Minha mãe havia me presenteado com um quadro negro, apagador e giz, porque sabia o quanto eu gostava de dar aulas. Ela nunca soube do caderno, que eu escondi por muito tempo com medo da bronca (talvez o medo maior fosse do confisco). Eu chamava a meninada da rua após a aula para brincar de escolinha. E ensinava de verdade. Dava aula pelo caderno encantador de Tia Creuza. Talvez aquilo tenha despertado em mim um talento. Talvez tenha sido o impulso que me faltava para abraçar a carreira, que em 2025 completou 25 anos.
Ainda me faz mal pensar que furtei alguma coisa. Porque como disse no título desta crônica: não quero nada que não pertença a mim. E não quero mesmo! Já me perdoei pelo meu pequeno delito, até porque era algo jogado fora, que não fez falta a ninguém. Mas hoje, de verdade, não quero nada que não seja meu. Entretanto, o que for meu, eu vou buscar longe! Busco mesmo. Me atrevo! Me arrisco! Sou corajosa! Essa é uma de minhas qualidades, em meio a um oceano de defeitos. Mas o que é do outro, é do outro, e com o outro deve permanecer.
Não quero H no meu nome, inclusive porque aprendi na terapia a importância do nome da gente e o meu não tem H, embora a maioria das pessoas insista em colocar. Mas quero o Y, o que vem em Cyntia e em Cybelle. Sim, sou Cyntia Cybelle, muito prazer, você provavelmente não sabia disso!
Não quero leite no meu chá, nem em coisa nenhuma, porque detesto leite. Não quero dias frios, porque o calor pertence a mim, o frio não. Não quero dinheiro dos outros, mas quero ter um montão dinheiro meu. Não quero batom emprestado, nem roupa dos outros, nem mesmo quero que a inteligência artificial faça as coisas por mim. Isso recuso com veemência! Minha liberdade intelectual não tem preço e não vai ser a máquina que vai substituir minha escrita, nem aqui e nem na China.
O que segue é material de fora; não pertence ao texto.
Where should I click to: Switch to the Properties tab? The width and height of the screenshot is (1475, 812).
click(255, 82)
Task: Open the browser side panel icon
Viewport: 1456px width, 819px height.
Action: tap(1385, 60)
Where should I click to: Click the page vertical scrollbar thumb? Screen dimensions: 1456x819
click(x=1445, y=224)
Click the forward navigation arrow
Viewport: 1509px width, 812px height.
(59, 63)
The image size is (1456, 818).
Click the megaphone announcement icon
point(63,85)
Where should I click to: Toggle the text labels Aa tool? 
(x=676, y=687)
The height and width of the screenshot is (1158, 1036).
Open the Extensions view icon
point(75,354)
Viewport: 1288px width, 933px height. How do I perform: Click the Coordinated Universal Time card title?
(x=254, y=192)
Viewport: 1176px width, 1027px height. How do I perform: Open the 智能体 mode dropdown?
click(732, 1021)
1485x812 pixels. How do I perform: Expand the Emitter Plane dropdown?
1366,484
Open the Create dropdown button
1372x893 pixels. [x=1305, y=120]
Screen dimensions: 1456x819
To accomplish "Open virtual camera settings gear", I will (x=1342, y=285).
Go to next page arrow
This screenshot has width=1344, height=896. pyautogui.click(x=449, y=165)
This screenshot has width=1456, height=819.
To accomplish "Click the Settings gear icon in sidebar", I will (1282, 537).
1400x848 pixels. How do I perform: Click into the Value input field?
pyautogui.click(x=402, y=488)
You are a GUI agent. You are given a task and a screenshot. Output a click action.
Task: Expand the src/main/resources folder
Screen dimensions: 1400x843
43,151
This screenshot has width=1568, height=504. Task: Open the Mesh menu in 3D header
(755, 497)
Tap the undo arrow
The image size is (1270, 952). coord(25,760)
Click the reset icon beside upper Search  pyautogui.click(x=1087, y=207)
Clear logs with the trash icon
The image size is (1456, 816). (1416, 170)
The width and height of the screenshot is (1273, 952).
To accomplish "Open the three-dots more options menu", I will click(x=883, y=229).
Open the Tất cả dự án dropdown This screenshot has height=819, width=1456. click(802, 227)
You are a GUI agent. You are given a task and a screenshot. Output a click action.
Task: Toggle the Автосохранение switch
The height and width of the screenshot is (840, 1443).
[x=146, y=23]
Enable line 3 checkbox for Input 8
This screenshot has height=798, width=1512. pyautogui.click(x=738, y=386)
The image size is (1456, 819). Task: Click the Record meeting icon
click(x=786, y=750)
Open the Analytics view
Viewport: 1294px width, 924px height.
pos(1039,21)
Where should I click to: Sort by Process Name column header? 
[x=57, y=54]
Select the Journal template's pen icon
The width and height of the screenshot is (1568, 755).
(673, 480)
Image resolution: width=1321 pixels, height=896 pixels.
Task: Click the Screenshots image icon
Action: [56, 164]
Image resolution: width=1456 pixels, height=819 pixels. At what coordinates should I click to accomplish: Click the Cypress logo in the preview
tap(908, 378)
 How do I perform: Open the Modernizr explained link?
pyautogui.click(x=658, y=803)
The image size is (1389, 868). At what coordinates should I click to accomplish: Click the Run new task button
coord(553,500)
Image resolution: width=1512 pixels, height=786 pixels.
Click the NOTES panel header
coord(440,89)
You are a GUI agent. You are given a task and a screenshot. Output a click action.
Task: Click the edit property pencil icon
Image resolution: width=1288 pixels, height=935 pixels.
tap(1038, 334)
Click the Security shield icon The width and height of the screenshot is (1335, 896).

Quero tudo o que tenho direito e merecimento. E isso me basta! Não quero sentir inveja porque fulaninho chegou lá, se eu também posso chegar! Não quero ter que fazer as sobrancelhas e as unhas toda semana, nem mesmo ter que aplicar botox no meu rosto a cada três meses. Isso, por enquanto, não combina comigo. Não quero ser obrigada a pintar os cabelos, adoro a cor dos meus e só vou pintá-los se e quando achar que devo. Não quero ficar refém de laser, de juventude eterna, de corpo perfeito, muito menos de salto alto.
Não quero barulho, se eu puder ter silêncio. Nem ter obrigação de cozinhar ou de lavar a louça, se não houver propósito. Mas quero tempo de qualidade com os meus, todos os meus: marido, filhos, pais, sobrinhos, irmãos, tias, primos, amigos! Quero tempo para escrever, ler, assistir coisas que edificam, fazer crochê, aprender coisas novas, desenhar... Quero tanto da vida, porque gosto da vida. Ela exige algumas coisas de mim e eu também mereço exigir dela: Os reconhecimentos que nos dignificam. As honrarias que nos envaidecem. O dinheiro farto que nos dá propósito. São coisas que eu quero. Mentiria se dissesse que não. E mentir não é algo que pertença a mim.
O caderno, o tão lindo caderno da tia Creuza, me fez seguir um caminho. Sou professora por amor e tenho orgulho disso. Mas sou bem mais que uma professora, sou alguém que faz e que sonha, alguém que até hoje se sente mal por ter pego algo que não lhe pertencia. Entretanto, aprendi com isso a ser alguém melhor.
O que eu quero da vida é só o que é meu, e sabe o que é meu de verdade e que eu não vou largar nunca? O desejo de evoluir. Um dia eu chego lá! E você também pode!